I’ve just added a link in our page, the Psychology of Philosophy, to an interesting article in the NY Times from 2009. I’ve thought back to it a lot over the last year and finally realized it might be worth sharing. The ideas below come largely from that article.
Have you ever found yourself in a rut, performing in some routine way that is not really advancing anything? Or, if you do manage to get words to paper in finishing your thesis or your essays, the results are mechanical, uninspired, boring? Or perhaps you find yourself in one kind of social situation – say an APA interview – and suddenly you realize you are adopting the role prescribed at your mother’s tea parties, where you sat demurely and laughed at the adults’ jokes. OMIGOD!
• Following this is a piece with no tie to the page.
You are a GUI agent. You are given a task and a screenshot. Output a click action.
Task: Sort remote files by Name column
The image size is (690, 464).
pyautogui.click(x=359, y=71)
Well, been there, done that. And could not understand why. But one thing I love about cognitive science is that it can give one explanations of one’s own very puzzling behavior that are better than any one has had before. And here’s one way of thinking of what’s going on in both of the sort of cases described above. Effective creativity, whether writing philosophy or responding to new situations, requires a trust of one’s own instinctive sensibility. You do not get it just by following rules. Stress, however, in effect communicates danger to one’s nervous system, and it’s as though the brain says “There’s danger! Now is definitely not the time to try out new things. Stick with the old routines.” So you find yourself repeating routine things such as summarizing articles, which looks terrible in your thesis. Even worse, you find your adviser’s stock phrases showing up in your work. Or if you do manage actually to say something that could be unexpected, you freeze with embarrassment, thus conveying the idea that your social skills are close to zero.
The alternatives are obvious: either get rid of the stress or get effective routine that will see you through the interview (aka: practive the interviews!!).
Getting rid of the stress? Well, what do you think?